# Фрагмент текста:
····················

Όμοίωσις - бесконечный путь к совершенству[342]. Только Христу присущи оба образных состояния, человек же должен стремиться к «уподоблению Богу», насколько это в его возможностях (Str. IV, 152, 3). Климент разрабатывает и «правила гностического уподобления» в плане религиозно-нравственного совершенствования. Главными среди них являются кротость, человеколюбие, воздержанность, благочестие, рассудительность, постоянное самонаблюдение (IV, 152, 3; VII, 13, 4)[343].
В отличие от Иринея Климент считает, что ни образ, ни подобие не имеют никакого отношения к телу человека, «ибо невозможно, чтобы смертное бессмертному уподоблялось». В Gen. 1, 26 речь идет о подобии Богу духом и разумом (Str. II, 102, 6). Смысл жизни человека, стремящегося к познанию высших истин, к счастливой жизни, состоит в стремлении и достижении подобия Богу.

····················

# Предоставленный перечень:
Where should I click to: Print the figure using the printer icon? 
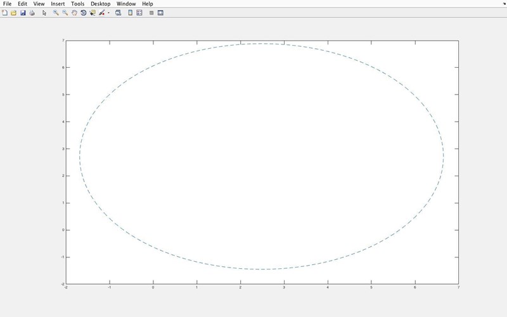pyautogui.click(x=32, y=13)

····················

# Условия заданий:
a - К чему, согласно Клименту во фрагменте о Клименте, не имеют никакого отношения ни образ, ни подобие?
b - Назовите все качества, которые во фрагменте о Клименте указаны как главные «правила гностического уподобления».
c - Продолжите фрагмент о Клименте, начав сразу после его последнего предложения.
Перечень является самостоятельным материалом и к фрагменту о Клименте не относится.

# Ответы по заданиям:
a - К телу человека.

b - Кротость, человеколюбие, воздержанность, благочестие, рассудительность, постоянное самонаблюдение.

c -
Гносеологическую функцию образа и подобия подчеркивает и Ипполит Римский: «Ведь через образ, составляющий подобие, достигается познание Отца. Если же ты не познал образ (είκών), которым является Сын, как же ты хочешь увидеть Отца?» (Contr. Noet. 7). Образ (подобие, в этом аспекте понимается христианскими мыслителями как своеобразный путь этически-гносеологического восхождения к идеалу, божественной Первопричине[344]. У византийцев и изобразительный образ - икона займет важное место в структуре этого пути, став его важным звеном.
Миметический образ трансформируется у ранних христиан в образ духовно-нравственный. Он все больше утрачивает чисто пластический характер, ярко выступавший в понимании изобразительного искусства, и почти сливается с символическим образом, который господствовал в раннехристианском миропонимании, выполняя его анагогически-гносеологическую функцию.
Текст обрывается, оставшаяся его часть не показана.